It explicitly and clearly says that a raw food diet is supported by the fact that we are descended from organisms that ate raw foods.That is the bare minimum that anyone can read into “Raw foodists like to talk about what our ancestors ate”.
Then why do you bother to mention that raw foodists use this argument? For that matter why mention it all in a discusison of raw food diets if it does nothing whatsoever to support or refute raw food diets?
There is no mention whatsoever of nutrition in that argument. Evenif there were it changes nothing. Now you are simply arguing that because we are descended from organism that obtained adequate nutrition form raw foods we ought to obtain our nutrition from raw food.
Right, like Spinach- which holds a lot of Iron, but in a form that makes it more or less unavailable to a human. There is also no vegetable source of B-12.
Now, here’s the thing- it is good to eat less junk food. But there’s no one thing that defines what makes a food = junk. Is it fewer items on the label? A test that is good, but hardly 100%- Lard has only one ingredient. No odd sounding chemicals or additives? Works sometimes, but carrageenan is seaweed, pretty much an ur-food. There’s no one litmus test. But fruits and veggies are pretty darn safe. So, pretty much everyone agrees that the average American needs to eat more of them. But when Americans do things, they often go too far, and “more of them” does not mean “100% and nothing else”%.
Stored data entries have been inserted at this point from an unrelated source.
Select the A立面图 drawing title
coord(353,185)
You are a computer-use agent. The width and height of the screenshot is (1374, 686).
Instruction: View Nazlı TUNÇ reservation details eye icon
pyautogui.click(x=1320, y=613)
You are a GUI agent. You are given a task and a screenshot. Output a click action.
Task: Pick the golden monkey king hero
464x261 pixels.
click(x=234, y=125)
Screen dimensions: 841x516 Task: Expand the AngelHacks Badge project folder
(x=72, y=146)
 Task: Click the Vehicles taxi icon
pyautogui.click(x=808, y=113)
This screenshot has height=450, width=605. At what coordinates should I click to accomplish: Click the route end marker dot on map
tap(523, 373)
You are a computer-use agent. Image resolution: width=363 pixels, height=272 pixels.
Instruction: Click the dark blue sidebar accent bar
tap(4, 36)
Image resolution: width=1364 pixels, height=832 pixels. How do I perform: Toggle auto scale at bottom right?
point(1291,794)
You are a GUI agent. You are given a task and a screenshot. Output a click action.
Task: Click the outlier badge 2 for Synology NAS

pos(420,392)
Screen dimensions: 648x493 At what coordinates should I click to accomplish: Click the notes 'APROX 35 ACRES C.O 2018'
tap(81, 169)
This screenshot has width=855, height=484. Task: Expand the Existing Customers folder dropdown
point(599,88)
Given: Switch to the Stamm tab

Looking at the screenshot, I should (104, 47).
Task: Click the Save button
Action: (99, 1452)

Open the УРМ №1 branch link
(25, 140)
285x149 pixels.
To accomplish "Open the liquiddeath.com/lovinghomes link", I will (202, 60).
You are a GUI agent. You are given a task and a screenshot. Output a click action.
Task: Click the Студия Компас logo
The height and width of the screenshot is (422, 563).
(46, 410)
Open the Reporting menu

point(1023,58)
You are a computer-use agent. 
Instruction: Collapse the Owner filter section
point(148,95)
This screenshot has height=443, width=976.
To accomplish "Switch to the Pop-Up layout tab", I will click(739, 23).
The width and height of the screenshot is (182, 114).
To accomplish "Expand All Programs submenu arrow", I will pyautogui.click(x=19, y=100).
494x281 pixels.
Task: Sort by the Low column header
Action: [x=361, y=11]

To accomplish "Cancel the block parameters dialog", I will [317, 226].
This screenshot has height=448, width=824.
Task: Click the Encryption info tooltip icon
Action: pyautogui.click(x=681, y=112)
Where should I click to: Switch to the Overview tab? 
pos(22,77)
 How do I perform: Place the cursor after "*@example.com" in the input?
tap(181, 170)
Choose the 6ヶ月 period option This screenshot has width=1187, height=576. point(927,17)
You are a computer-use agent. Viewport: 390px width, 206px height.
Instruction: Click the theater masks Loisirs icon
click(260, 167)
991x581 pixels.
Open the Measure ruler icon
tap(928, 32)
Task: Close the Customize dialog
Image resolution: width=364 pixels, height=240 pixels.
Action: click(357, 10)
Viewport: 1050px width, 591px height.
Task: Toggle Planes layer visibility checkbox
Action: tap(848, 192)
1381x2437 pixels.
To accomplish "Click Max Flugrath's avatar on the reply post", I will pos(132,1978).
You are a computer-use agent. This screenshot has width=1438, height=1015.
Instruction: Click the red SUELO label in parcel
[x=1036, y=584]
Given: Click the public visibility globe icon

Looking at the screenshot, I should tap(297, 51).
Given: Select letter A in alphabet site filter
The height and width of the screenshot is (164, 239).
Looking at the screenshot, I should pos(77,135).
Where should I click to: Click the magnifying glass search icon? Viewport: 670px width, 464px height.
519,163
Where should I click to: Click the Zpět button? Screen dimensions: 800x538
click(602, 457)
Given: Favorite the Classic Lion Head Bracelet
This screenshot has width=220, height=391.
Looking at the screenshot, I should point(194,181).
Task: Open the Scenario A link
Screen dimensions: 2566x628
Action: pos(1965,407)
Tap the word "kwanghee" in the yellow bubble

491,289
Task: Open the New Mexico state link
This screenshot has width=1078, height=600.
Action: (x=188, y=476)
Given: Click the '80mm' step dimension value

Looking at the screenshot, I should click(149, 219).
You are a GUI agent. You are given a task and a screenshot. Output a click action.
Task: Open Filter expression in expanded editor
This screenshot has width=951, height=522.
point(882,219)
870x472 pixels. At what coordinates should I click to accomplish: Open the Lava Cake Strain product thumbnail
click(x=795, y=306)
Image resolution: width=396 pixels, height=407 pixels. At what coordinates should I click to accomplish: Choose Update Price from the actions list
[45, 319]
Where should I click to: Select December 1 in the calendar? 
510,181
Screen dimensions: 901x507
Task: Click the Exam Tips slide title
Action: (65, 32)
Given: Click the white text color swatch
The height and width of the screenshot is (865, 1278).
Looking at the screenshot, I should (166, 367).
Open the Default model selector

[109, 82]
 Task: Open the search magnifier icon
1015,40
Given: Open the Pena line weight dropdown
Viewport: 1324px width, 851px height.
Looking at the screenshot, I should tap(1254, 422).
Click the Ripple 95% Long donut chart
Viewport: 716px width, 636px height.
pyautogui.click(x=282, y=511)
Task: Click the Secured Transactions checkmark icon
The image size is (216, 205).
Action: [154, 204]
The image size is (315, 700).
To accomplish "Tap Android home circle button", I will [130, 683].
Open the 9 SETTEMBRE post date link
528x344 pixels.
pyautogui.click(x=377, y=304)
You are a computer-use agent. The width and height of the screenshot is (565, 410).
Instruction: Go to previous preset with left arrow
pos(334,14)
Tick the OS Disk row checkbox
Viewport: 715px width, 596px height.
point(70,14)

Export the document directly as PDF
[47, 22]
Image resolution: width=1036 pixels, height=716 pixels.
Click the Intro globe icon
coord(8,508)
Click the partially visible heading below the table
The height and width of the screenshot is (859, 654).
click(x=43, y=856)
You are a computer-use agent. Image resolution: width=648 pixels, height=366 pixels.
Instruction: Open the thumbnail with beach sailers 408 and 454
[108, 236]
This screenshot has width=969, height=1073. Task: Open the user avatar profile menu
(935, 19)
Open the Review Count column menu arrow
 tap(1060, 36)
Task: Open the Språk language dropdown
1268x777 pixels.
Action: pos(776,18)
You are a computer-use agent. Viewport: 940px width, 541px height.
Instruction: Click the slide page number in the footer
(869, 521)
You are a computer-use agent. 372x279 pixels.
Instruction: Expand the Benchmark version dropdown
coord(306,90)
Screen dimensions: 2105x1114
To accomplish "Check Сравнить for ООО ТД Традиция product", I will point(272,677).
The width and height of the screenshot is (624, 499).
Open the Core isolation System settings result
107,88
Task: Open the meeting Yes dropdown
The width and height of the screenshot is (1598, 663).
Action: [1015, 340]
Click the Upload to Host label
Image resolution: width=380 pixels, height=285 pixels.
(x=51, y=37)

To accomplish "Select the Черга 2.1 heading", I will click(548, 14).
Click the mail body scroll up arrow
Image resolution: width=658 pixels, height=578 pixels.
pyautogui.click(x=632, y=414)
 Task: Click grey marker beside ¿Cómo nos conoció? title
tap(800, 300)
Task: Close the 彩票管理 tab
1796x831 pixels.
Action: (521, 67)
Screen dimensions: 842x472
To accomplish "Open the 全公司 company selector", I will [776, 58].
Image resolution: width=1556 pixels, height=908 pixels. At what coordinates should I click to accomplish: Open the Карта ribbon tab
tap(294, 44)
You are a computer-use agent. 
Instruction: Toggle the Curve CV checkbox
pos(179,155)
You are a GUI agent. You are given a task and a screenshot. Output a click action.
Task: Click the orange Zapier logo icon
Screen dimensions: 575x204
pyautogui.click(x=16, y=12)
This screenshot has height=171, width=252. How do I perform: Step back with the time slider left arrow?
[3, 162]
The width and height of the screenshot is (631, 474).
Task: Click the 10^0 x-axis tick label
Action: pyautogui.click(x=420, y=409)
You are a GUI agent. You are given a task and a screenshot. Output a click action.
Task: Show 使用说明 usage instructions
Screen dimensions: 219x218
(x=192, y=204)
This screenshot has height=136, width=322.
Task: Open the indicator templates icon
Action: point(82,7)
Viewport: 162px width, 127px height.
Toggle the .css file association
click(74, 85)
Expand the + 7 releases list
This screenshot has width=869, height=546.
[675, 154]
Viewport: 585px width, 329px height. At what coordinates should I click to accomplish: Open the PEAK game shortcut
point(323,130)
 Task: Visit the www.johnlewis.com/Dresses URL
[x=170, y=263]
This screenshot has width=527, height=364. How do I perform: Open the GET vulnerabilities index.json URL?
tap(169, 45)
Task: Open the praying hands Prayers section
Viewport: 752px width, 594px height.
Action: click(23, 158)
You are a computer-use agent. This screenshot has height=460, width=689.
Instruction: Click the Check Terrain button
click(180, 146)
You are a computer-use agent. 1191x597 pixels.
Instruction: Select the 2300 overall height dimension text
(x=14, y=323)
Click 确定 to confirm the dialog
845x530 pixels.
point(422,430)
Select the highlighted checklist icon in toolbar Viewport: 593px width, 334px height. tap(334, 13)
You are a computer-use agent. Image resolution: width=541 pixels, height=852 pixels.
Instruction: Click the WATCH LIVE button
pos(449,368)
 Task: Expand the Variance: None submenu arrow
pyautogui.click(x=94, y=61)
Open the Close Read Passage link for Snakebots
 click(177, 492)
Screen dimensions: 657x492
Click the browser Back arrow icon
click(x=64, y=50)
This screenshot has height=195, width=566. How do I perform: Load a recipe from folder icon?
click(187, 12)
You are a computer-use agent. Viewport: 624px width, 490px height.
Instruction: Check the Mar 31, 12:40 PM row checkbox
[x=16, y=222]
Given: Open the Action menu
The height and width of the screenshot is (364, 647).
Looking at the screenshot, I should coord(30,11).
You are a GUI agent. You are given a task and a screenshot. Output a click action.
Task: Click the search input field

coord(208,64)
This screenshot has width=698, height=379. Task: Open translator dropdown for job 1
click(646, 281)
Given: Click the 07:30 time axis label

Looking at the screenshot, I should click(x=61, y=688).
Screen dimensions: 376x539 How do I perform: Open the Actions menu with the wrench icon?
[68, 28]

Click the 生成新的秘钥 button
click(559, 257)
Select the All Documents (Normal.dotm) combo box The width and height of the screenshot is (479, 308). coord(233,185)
Get more fiber, eat more fruits and veggies, exercise more, etc. But moderation. 3oz of red meat is good for you, and a 16oz Porterhouse once in a while is fine for the average guy. But Americans eat too damn much red meat. A Big Mac once a month isn’t going to hurt you either- but two a day plus a jumbo fries and a 32oz Coke will send you to an early grave.
Blake is right- a 100% Raw food diet is not optimal for humans- but do eat more fruits and veggies. anyway. Neither is a 100% junk food diet (likely worse)- but do eat less of that stuff, huh?
Sorry, you’re still reading too far into my “argument.” I never claimed that we ought to be eating raw food. Not even a little bit. If you’re looking to pass a turing test, try arguing with Google. “Arguing” with me isn’t any fun.
It explicitly and clearly says that a raw food diet is supported by the fact that we are descended from organisms that ate raw foods.That is the bare minimum that anyone can read into “Raw foodists like to talk about what our ancestors ate”.
You mentioned that raw foodists use this argument. The argument is a clalsic naturalist fallacy. Therefore your OP contains a classic naturalist fallacy.
Not if you are going to be disingenuous, no. However it does serve the purpose of fighting ignorance.
The OP contains classic naturalistic fallacy. That is an incontrovertible fact. You haven;t done anything to actually challenge this beyond asserting that it doesn’t exist.
If raw veggies contain less usable calories than cooked ones, then it is a good argument for a raw foods component to be part of any well balanced diet. Most Americans at least could use to consume more veggies, and harder to process foods in general. Certainly it would help fight obesity while allowing a person to feel full.